HR the ultimate recruiters

HR SHOULD use the current war for talent to become dedicated recruiters as opposed to over-complicated theory and policy guardians, a recruitment expert has said

HR SHOULD use the current war for talent to become dedicated recruiters as opposed to over-complicated theory and policy guardians, a recruitment expert has said.

“Many Australian HR practitioners tend to over-complicate what they do with innumerable theories and policies. Yet despite all this ‘high-level’thinking, most organisations neglect the very basic tenets that attract people and make them happy in their workplace,” said Mandy Johnson, consultant and past-director of Flight Centre’s UK division.

Johnson cited a recent survey which found that HR managers consistently underestimated their company’s staff turnover by more than 25 per cent as an example of the way academic theories have become a major distracter from what is really going on.

“HR managers are busy rearranging the deckchairs on the Titanic, rather than implementing simple retention strategies such as engaging their people in a meaningful purpose, communicating with them on a weekly and monthly basis, or reorganising their business into small teams in which people can be happier and more productive.”

Traditionally, many companies have treated HR as poor cousins to what they considered the important strategic areas such as marketing and sales which has been part of the problem, Johnson said.

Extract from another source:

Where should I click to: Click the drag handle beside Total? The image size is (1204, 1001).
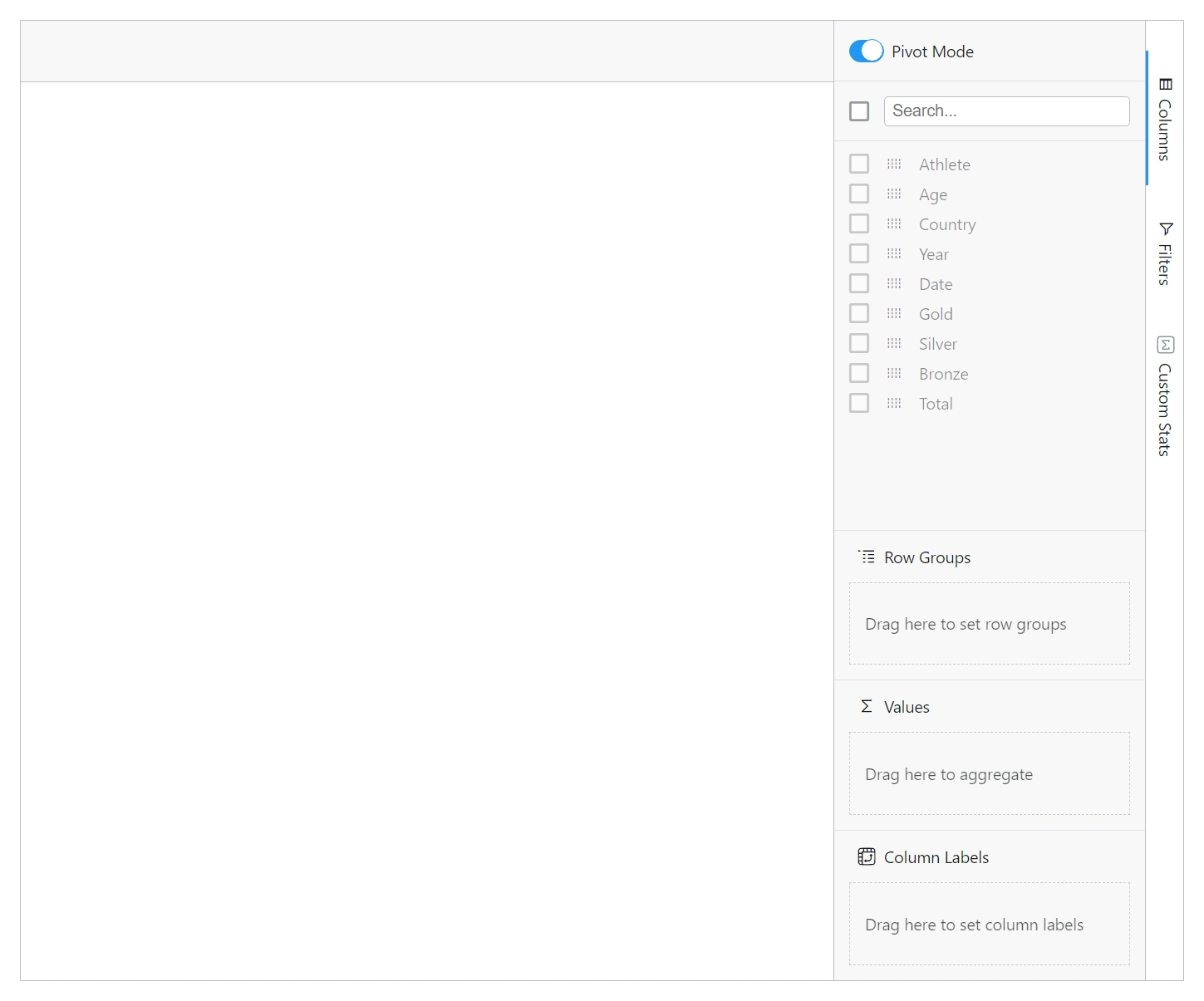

This under-emphasis on the importance of HR areas has seen many departments understaffed and highlighted the HR role as guardian of policy, over recruitment.

Johnson said that in a recent consultancy with a 300-person company that had 66 vacancies, the HR department was busy filing, doing payroll and rewriting formats on staff appraisals.

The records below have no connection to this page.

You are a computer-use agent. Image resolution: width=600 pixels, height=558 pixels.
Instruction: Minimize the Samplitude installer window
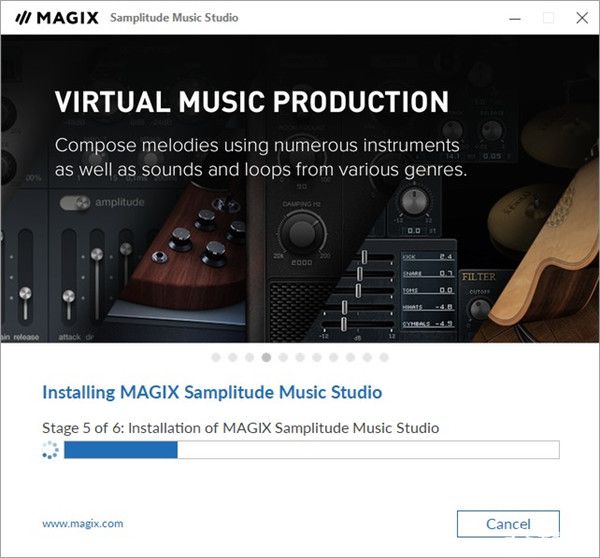pos(515,18)
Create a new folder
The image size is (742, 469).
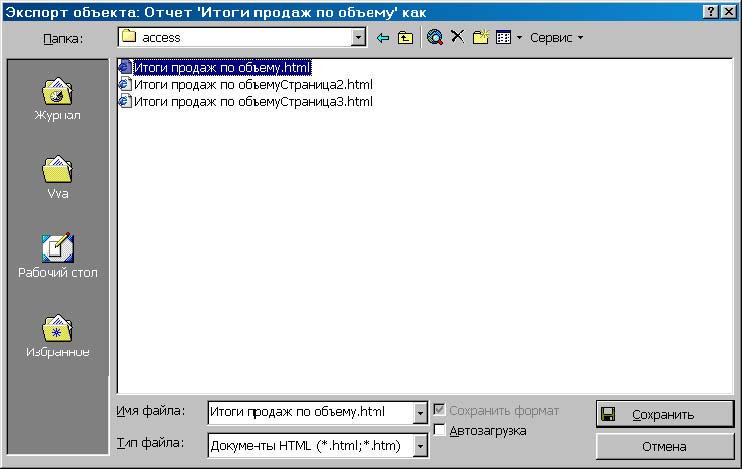[481, 38]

As a result, Johnson believes there is a contagion of bad practice in the HR industry as HR people take their poor strategies from organisation to organisation.

“Some companies put such little emphasis on recruitment they leave it to line managers to do. These people are so busy working on the business they take weeks to read CVs, weeks to organise interviews and by then, any good candidate is gone,” she said.

In an employee market, organisations must begin to treat recruitment as a sales process. Essentially, the HR director needs to be on the executive team.

“If the company is large enough it needs to have dedicated recruiters, not someone doing it part-time in-between payroll and OHS.”

Johnson suggested retention strategies that create an environment where people want to stay be implemented.

“If you sit down with any person in any company, just about anyone can tell you what they really want. As organisations we just have to get better at giving it to them and changing those age-old policies.”

Organisations should therefore not create policies that try and “squeeze”people into roles.

Focusing on the needs and wants of employees and introducing a financial planning in-house team incentivised on increasing people’s personal profit can have a phenomenal impact on retention, said Johnson.

“I think now is a real time for HR to do something like that as companies are starting to feel the effects in every aspect of what they do.”

HR needs to overcome its disassociation with monetary figures on staffing if it is to succeed by putting a monetary value on staff turnover and communicating this with the CEO.

Trials are also another option for HR in terms of demonstrating the importance of their strategies and provide a low risk for CEOs, Johnson said.

Get someone dedicated to recruitment and show the CEO the difference.